Llegamos
a Jodhpur y nuestra primera parada
fue el hotel de Hans (el suizo que
amablemente nos invitó a acompañarle en su coche desde Jaisalmer), un hotel con
estrellas, no sé cuantas. Pero lo que sí sabíamos es que pisaríamos solamente el
hall. Nos despedimos de él y nos adentramos en la ciudad en busca de una guesthouse acorde a nuestro bajo
presupuesto. Y la encontramos. Pero antes de relajarnos del todo tuvimos que cambiar
de habitación porque hallamos una linda ratita asomando sus morritos cerca del váter
mientras que me disponía a orinar, acción que dejé para la siguiente habitación.
En
principio, esta ciudad nos resultó un poco fea y caótica, sin aceras, como casi
todas las ciudades de la India, donde tienes que ir sorteando coches, risckshaws, motos y la muchedumbre que viene en tu contra.
No
fue hasta la mañana siguiente, cuando partimos a visitar el fuerte de Mehrangarh, cuando empezamos a descubrir otra ciudad. El barrio
por el que ascendimos desde el hotel hasta el fuerte era muy lindo. Carlos acertó
cuando me comentó que le recordaba a las calles empinadas del Albaycín, donde el ritmo de vida se torna
más tranquilo y pueblerino. El caos aquí desapareció y nos dejaba vía libre
para contemplar sus calles, hablar con los lugareños, hacernos fotos y llegar jadeando,
pero sosegados, hasta el fuerte.
No recuerdo
bien si la entrada al fuerte era cara o en ese momento o a nosotros nos lo pareció.
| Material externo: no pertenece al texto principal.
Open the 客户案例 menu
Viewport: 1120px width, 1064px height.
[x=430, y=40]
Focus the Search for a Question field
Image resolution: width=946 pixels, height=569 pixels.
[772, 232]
Diciendo la verdad le comentamos al policía de la entrada que habíamos quedado
con un amigo dentro de las instalaciones del recinto, en concreto en la puerta
del museo. El hombre nos dejó entrar sin reservas y nosotros pudimos disfrutar
de la visita del fuerte y recorrer cada rincón de este sitio sin pagar una
rupia. Eso sí, nos quedamos con ganas de entrar al museo y al palacio, pero
como carecíamos de ticket, no pudimos entrar. Hans, hombre madrugador, ya había finalizado su visita, así que volvimos
a quedar para cenar.
Cuando
abandonamos el fuerte lo hicimos por otra puerta que se encontraba en la cara
posterior y nuestra sorpresa fue encontrarnos con una de las cosas más
significativas de esta ciudad junto con su fuerte: el barrio azul. Y es que en este barrio todas las casas están
pintadas de un celeste marroquí. Esta distinción en el color de las casas era
propia solo de la casta de los brahmanes,
la primera en el escalafón. Se decía que pintaban sus casas en azul para
ahuyentar a los mosquitos y proporcionar frescor en su interior, pero hoy en
día se sigue pintando las casas por un interés turístico y no es relevante de
la casta de la que se desciende.
Y paseando, Carlitos haciendo fotos y yo
curioseando hasta el último rincón, sin perder detalle, vislumbré una puerta de
la que salía música y jaleo. No tardé en asomarme y en su interior se mostraba un patio y en el centro un
coro de mujeres tocando y bailando música tradicional india. Una de ellas se
dio cuenta de mi presencia y me invitó a entrar y sin apuro ninguno entré y
comencé a bailar con ellas. Una vez más la música y el baile fue el lenguaje que utilizamos y el
que nos brindó la oportunidad de vivir una experiencia única en la vida:
asistir a una boda india.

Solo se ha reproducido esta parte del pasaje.